For instance, Larry Gibson, a former mining maintenance worker now calls himself an "evangelist of the environmental cause." John Bates, of bigwords.com proudly displays a calling card that reads, "John Bates, evangelist."

The magazine Business Week recently gave the title "Management Evangelist" to John Welch, well known for his skill in leading the General Electric Corporation.

So where are the evangelists in the church? I hear often that "churches just don't hold revivals like they used to," and Christian "evangelists are having a hard go of it" because they don't get as many opportunities to hold revivals these days.

An evangelist declares good news.

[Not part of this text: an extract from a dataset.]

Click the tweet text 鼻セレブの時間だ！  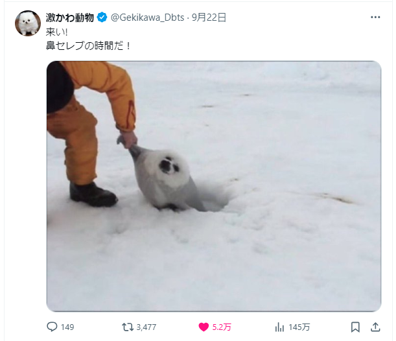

The best news is that Jesus come to seek out and save lost humanity. For that purpose, I and every Christian are called to be evangelists.

In or out of the corporate world.

2 comments:

  1. Looks like I'm the first to comment on your blogs.

    ReplyDelete
  2. As believers, we are called to be evangelists. It's a christianeese term anyway that only us insiders know.

    It has been adapted in the corporate world as you point out to be a product evangelist -- telling people how wonderful your product is.

    However, to the world, I'm just Chris. I may have the title, may have an official role, even a ministry, but I'm just Chris.

    No title, just an ordinary man who loves Jesus.